Выслушав этот грандиозный проект, Тэсс не стала возражать — сначала она хотела покончить с неотложными делами, так как положение семьи, по-видимому, не улучшилось, несмотря на посланные ею деньги. Когда удалось уладить домашние неурядицы, ей пришлось подумать и о работе вне дома. Подоспело время сеять и сажать, у многих крестьян сады и огороды были уже возделаны; но Дарбейфилды отстали от соседей. К большому своему огорчению, Тэсс открыла причину такого опоздания: картофель, оставленный на семена, был весь съеден, — возмутительная небрежность и непредусмотрительность. Ей удалось раздобыть картофель, а через несколько дней отец ее настолько оправился, что, подчиняясь ее уговорам, мог заняться садом, тогда как она сама начала возделывать участок земли, который арендовали они ярдах в двухстах от деревни.

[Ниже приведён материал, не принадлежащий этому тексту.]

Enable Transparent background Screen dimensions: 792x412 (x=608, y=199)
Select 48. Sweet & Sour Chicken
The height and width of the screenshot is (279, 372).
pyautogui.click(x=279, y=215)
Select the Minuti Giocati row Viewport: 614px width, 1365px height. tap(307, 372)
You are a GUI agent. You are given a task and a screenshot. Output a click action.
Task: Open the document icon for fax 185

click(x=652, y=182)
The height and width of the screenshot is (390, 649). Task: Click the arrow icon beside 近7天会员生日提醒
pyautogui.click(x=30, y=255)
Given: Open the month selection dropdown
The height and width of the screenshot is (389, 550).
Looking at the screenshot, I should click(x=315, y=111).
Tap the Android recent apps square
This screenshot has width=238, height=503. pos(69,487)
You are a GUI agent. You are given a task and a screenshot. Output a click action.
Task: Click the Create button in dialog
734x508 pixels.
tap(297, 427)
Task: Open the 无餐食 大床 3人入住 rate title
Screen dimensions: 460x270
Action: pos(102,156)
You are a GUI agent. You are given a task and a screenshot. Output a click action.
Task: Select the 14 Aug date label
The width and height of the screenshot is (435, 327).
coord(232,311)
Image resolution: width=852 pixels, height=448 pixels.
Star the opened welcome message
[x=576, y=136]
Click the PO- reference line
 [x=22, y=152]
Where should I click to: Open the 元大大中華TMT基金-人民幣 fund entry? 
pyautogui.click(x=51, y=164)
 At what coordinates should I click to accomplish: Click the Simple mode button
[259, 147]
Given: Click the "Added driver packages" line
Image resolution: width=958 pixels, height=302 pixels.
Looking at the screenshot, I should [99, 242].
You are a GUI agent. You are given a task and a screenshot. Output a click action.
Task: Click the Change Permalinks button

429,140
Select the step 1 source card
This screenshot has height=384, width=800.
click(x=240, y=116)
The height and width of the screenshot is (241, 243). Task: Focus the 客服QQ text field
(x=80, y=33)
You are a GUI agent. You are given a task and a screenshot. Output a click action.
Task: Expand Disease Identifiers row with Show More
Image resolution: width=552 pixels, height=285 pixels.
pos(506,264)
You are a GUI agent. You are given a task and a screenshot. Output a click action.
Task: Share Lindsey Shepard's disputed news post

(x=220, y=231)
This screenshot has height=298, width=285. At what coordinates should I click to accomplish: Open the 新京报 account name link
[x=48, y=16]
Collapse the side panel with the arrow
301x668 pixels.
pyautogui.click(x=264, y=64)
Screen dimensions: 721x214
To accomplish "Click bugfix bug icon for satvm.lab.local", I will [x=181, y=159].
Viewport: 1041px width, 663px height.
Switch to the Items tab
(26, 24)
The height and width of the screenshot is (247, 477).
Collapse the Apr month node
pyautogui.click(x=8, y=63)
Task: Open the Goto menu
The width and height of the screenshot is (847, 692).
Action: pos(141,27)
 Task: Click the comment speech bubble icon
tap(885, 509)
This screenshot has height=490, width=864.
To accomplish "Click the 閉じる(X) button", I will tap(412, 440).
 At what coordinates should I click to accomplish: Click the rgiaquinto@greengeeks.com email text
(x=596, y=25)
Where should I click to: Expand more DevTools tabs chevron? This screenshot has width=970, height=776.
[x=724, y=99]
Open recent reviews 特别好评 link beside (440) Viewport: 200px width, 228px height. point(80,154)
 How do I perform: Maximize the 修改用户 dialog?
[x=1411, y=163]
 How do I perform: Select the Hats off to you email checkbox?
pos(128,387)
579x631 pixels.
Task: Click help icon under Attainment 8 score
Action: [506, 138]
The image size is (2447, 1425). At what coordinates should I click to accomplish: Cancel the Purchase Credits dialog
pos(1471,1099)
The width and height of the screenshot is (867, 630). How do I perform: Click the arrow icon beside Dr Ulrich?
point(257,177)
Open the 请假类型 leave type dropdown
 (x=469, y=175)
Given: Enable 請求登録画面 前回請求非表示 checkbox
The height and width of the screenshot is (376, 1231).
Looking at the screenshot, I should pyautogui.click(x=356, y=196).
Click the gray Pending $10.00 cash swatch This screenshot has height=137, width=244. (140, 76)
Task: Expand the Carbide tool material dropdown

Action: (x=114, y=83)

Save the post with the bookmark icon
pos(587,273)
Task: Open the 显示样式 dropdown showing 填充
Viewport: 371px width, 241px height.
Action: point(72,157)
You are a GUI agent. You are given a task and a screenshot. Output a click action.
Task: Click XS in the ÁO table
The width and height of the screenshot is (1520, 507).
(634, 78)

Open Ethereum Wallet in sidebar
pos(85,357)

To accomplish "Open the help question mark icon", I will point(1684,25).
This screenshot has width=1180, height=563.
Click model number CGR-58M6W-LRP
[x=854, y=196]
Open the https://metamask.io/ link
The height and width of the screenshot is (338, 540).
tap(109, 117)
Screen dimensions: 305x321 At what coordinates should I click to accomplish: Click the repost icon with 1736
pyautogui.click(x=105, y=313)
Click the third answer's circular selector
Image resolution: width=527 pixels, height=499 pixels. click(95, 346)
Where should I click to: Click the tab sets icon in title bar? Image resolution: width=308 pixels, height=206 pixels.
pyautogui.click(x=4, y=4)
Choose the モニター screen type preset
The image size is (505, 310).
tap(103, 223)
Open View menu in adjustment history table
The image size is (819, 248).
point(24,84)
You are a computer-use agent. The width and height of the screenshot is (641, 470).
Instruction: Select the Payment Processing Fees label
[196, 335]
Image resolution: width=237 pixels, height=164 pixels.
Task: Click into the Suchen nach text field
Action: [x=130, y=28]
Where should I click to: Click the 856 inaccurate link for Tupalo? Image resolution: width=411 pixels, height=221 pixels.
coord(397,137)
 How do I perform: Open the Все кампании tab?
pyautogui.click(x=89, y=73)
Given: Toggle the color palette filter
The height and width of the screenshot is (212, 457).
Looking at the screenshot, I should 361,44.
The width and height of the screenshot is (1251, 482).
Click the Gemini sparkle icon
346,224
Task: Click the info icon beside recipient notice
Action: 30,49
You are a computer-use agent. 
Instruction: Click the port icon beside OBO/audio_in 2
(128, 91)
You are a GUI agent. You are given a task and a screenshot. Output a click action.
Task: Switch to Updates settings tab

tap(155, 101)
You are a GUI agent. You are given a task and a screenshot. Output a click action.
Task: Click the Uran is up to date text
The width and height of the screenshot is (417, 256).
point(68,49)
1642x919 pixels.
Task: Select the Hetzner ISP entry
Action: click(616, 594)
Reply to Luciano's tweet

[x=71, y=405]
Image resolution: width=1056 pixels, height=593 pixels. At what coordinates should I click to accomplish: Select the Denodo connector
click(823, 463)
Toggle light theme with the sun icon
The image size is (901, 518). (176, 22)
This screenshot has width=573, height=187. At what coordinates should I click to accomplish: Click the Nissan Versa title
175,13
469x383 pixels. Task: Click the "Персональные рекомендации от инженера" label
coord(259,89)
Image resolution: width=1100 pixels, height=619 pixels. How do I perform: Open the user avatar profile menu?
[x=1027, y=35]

Ей нравилась эта работа после дней, проведенных в комнате больной, где теперь не было необходимости дежурить, так как мать выздоравливала. Физический труд рассеивал мысли. Их участок находился на высоком, сухом, огороженном месте, по соседству с другими сорока или пятьюдесятью участками. И когда кончался рабочий день батраков, здесь закипала работа. Обычно вскапывать землю начинали в шесть часов вечера, и работа затягивалась до ночи, а иногда продолжалась и при лунном свете. На многих участках горели кучи сухой сорной травы и отбросов — из-за сухой погоды костры пылали особенно ярко.
Как-то в ясный день Тэсс и Лиза Лу работали в поле вместе с другими крестьянами, пока последние лучи заходящего солнца не упали на белые столбики, отделявшие один участок от другого. Как только спустились сумерки, на участках стали загораться костры из пырея и капустных кочерыжек; они то вспыхивали, то скрывались за густыми клубами дыма, которые подхватывал и уносил ветер. Когда разгорался костер, гряда дыма, стелющаяся по земле, тускло светилась, заслоняя рабочих друг от друга, и становилась понятным выражение «облачный столп», что днем стоял стеной, а ночью светился.